◆ **Work required**: Begin at the line that has "Click the Values section header" and copy out every line from there through the last one, word for word. Leave the pictures out.

----------

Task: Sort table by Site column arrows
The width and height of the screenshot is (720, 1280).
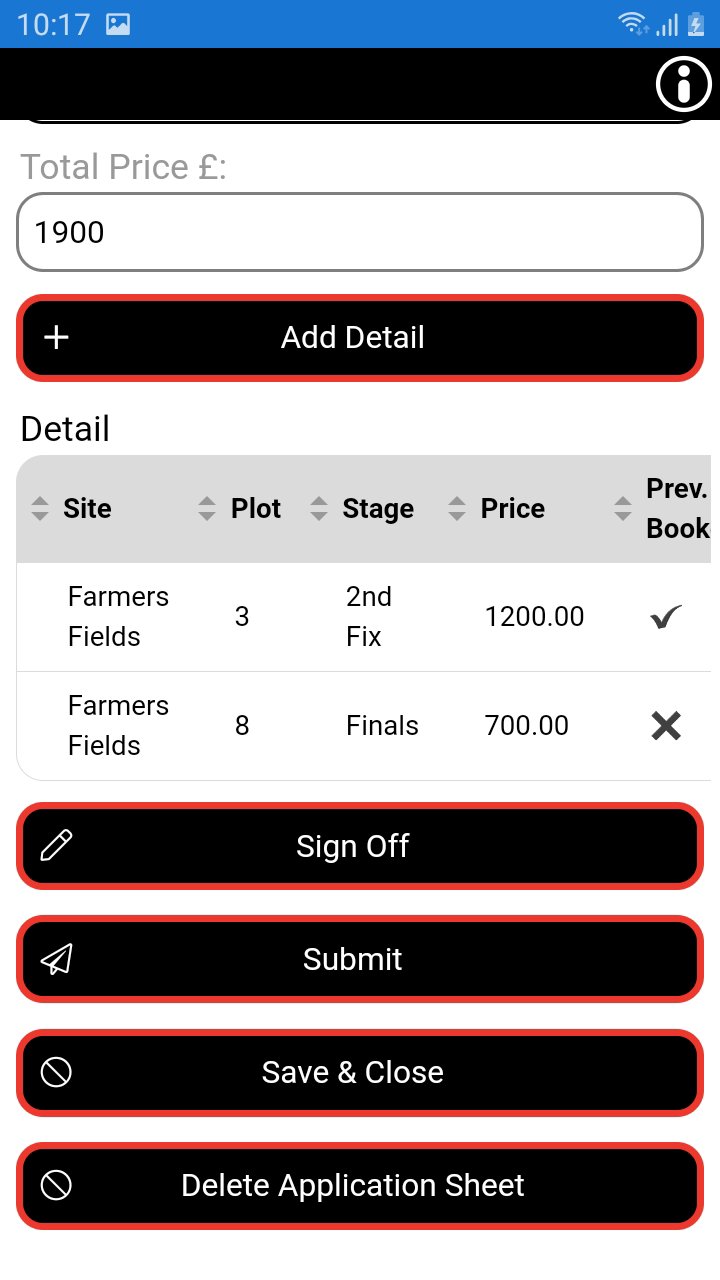Action: (x=40, y=508)
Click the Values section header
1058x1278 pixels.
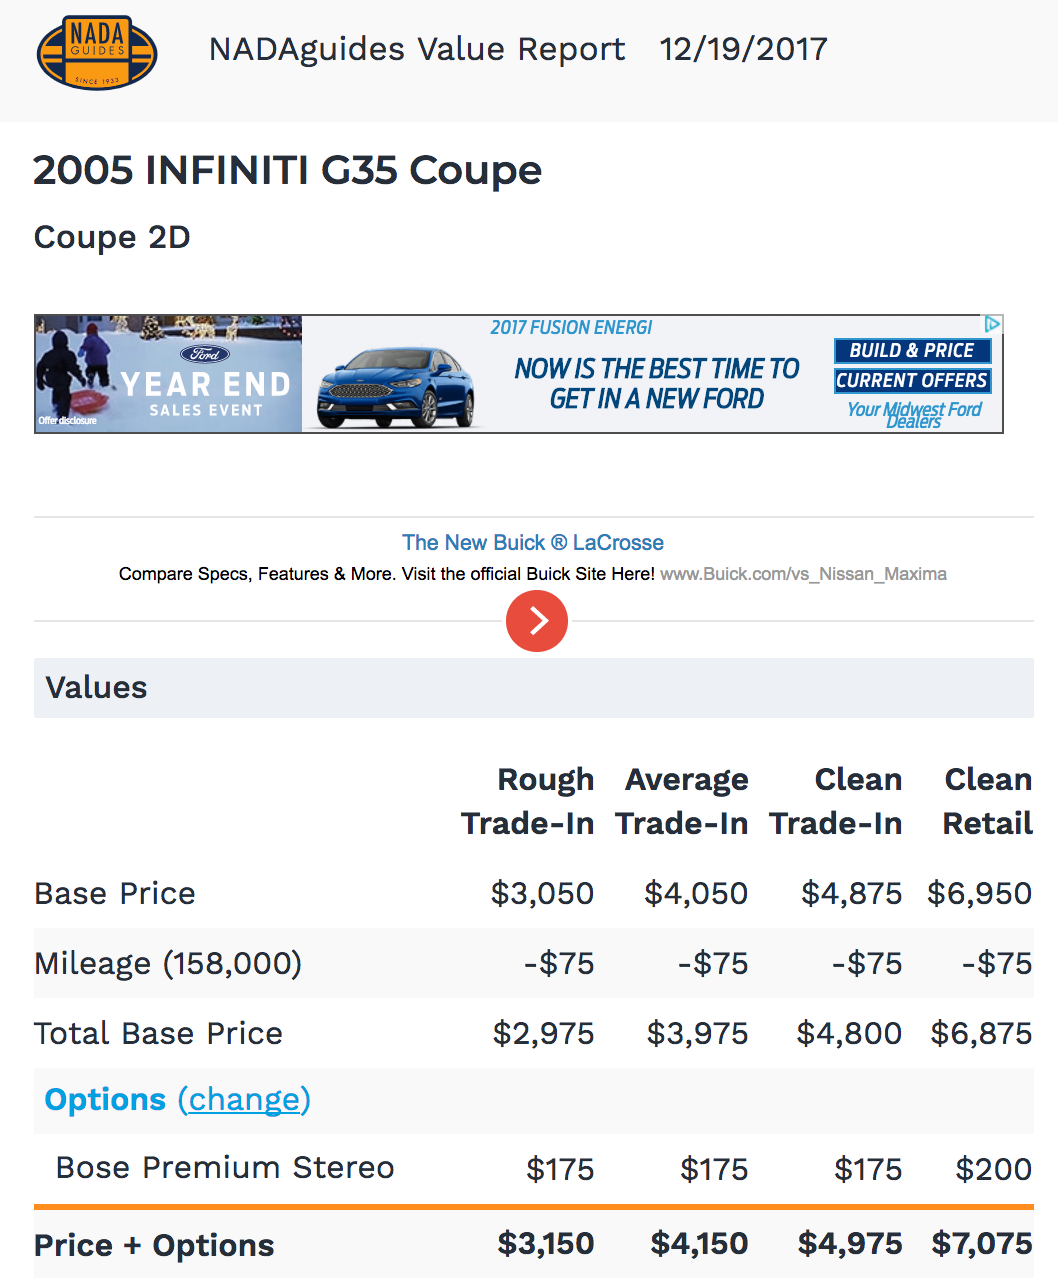pyautogui.click(x=96, y=688)
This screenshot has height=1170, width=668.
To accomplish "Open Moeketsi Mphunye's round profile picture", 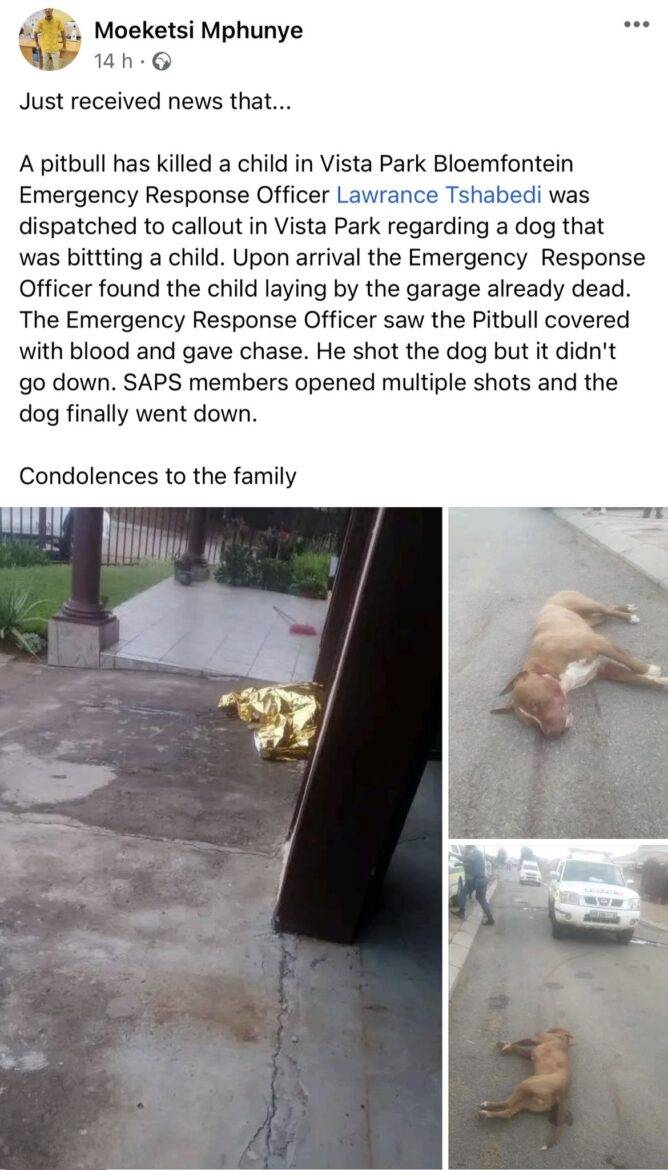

----------

◆ **Reply**:
Click the Values section header
1058x1278 pixels.
pyautogui.click(x=96, y=688)
This screenshot has height=1170, width=668.
To accomplish "Open Moeketsi Mphunye's round profile picture", 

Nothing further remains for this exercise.